それでも、ほんの一部にかろうじて読める走り書きが残っていた。
《記憶を、保存する。ノエル》
「……俺の字か?」
声が震えた。筆跡の傾き、文字の癖。見覚えがあった。だが、それを書いた“自分”の記憶は、霧の奥にあるように、手が届かない。
そしてその下には、焦げた布の切れ端が押し潰されるようにして落ちていた。
拾い上げると、滑らかな手触りが指先に絡んだ。粗悪なローブではない。高位の魔術師だけが使う特殊繊維。
これは—「まさか……」
その瞬間、背後から足音が響いた。
「随分と、懐かしいものを見つけたな」
女の声だった。冷たく、沈んだ響き。振り返ると、階段の上に黒いローブを纏った女が立っていた。顔は影に覆われていたが、その瞳だけが湖面のように静かに光っていた。
「“記憶保存”……この街では、最大の禁忌だ。知っているはずだろう?」
「知ってる。でも……それをやったのは、本当に俺か?」
ノエルは問いながら、自分の声が震えているのを感じていた。だが、それ以上に、女の瞳がかすかに揺れていたことに気づく。
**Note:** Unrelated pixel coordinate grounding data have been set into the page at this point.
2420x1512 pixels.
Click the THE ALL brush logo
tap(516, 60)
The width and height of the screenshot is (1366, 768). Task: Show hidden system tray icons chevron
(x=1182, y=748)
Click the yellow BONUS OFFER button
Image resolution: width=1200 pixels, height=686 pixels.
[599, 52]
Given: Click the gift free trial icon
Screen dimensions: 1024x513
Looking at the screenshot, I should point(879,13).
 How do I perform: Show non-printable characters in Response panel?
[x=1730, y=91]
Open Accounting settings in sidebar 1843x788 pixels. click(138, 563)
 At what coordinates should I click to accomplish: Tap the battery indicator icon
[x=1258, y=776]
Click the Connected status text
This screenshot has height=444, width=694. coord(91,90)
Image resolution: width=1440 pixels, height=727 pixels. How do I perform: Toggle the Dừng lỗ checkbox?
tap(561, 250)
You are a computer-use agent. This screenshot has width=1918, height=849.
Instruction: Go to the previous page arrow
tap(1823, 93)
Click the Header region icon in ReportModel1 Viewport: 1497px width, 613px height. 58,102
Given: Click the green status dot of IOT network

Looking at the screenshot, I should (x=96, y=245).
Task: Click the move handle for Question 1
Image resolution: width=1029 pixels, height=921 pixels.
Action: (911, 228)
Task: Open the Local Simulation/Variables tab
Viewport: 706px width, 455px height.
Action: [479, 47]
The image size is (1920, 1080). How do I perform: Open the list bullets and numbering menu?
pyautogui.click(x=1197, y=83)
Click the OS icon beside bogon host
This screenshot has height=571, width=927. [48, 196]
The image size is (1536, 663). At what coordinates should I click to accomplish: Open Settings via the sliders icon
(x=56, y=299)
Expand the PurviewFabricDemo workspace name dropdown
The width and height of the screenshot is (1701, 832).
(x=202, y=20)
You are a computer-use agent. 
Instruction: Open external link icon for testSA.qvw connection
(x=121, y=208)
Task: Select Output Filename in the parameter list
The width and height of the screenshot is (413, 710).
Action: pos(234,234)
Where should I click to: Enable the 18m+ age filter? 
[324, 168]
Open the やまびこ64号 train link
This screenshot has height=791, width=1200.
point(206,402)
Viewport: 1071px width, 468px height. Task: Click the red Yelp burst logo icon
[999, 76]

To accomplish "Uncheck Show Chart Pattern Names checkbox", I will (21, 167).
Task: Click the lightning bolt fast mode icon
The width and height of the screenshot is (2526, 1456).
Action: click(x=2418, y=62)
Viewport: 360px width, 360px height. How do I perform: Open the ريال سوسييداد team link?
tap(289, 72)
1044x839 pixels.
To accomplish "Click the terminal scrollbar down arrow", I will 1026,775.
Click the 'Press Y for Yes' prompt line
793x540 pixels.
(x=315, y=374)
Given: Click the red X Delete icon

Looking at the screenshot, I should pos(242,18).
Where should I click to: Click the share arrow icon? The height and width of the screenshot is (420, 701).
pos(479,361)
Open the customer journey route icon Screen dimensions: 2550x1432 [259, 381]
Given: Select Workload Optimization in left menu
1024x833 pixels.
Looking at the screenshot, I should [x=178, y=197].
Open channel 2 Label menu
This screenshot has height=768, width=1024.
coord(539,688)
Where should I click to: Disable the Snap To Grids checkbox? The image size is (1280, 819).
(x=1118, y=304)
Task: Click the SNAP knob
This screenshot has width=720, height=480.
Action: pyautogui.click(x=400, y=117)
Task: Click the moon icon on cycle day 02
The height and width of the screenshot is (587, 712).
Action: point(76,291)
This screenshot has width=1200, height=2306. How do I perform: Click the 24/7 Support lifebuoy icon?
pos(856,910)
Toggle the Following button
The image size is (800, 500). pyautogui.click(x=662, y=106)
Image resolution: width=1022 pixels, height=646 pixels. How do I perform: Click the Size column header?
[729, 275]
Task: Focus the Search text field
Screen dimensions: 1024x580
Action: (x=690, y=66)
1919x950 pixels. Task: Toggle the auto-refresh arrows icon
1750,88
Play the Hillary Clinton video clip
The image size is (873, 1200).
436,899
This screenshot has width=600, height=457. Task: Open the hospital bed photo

「記憶を保存するということは、“死者をもう一度殺す”のと同じ。記憶は過去に属すべきもので、未来に持ち越せば……真実は歪む」
その語り口には、どこか機械的な響きがあった。だが、次の言葉で空気が変わった。
「……私も、かつてそれを試みた。愛する者の記憶を、どうしても失いたくなかった」
ノエルの目が見開かれる。
「戻ってきたのは記憶じゃない。……別の誰かになった、自分だった。何もかもが変わっていた。だから私は、すべてを燃やした。……それが、私の選択だった」
その声に、微かに滲む後悔と哀しみ。ノエルは唇を噛む。
「だったら、教えてくれよ」
声が震える。
「何度も同じ記憶を繰り返して、毎日死んで、それでもなお、ここに辿り着く俺は……何なんだ?」
怒り、困惑、そして恐怖。けれどその奥には、たったひとつの感情があった。
「俺はもう、“昨日の俺”に振り回されない」
女の瞳が揺れる。静寂が、地下に満ちた。
ノエルは焦げた布を掲げ、静かに言った。
「この布、お前のローブと同じだ。……お前は昨日の俺と会ってたな?」
女は答えなかった。ただ、視線を逸らさず、まっすぐにノエルを見つめていた。その瞳の奥に、ノエルは見た。
昨日の自分が、何を選び、何を遺したのか。
そして、この女が、そのすべてを知っていること。
だが彼女は語らない。語れないのではない。
ただ語ることが、今の彼の選択を奪うからだ。
ノエルはゆっくりと手を下ろす。
「……昨日の俺が何を願い、何を失ったのか。それを受け止めるのは、今日の俺だ。もう、振り回されない。けど、目を逸らしもしない。俺が、この記憶を“選び取る”」
その言葉に、女は目を細めた。静かにうなずき、階段の上から姿を消す。
地の底に残ったのは、魔法陣と、本の灰と、焦げた記憶。
そして、ノエルの中で灯った確かな意志だった。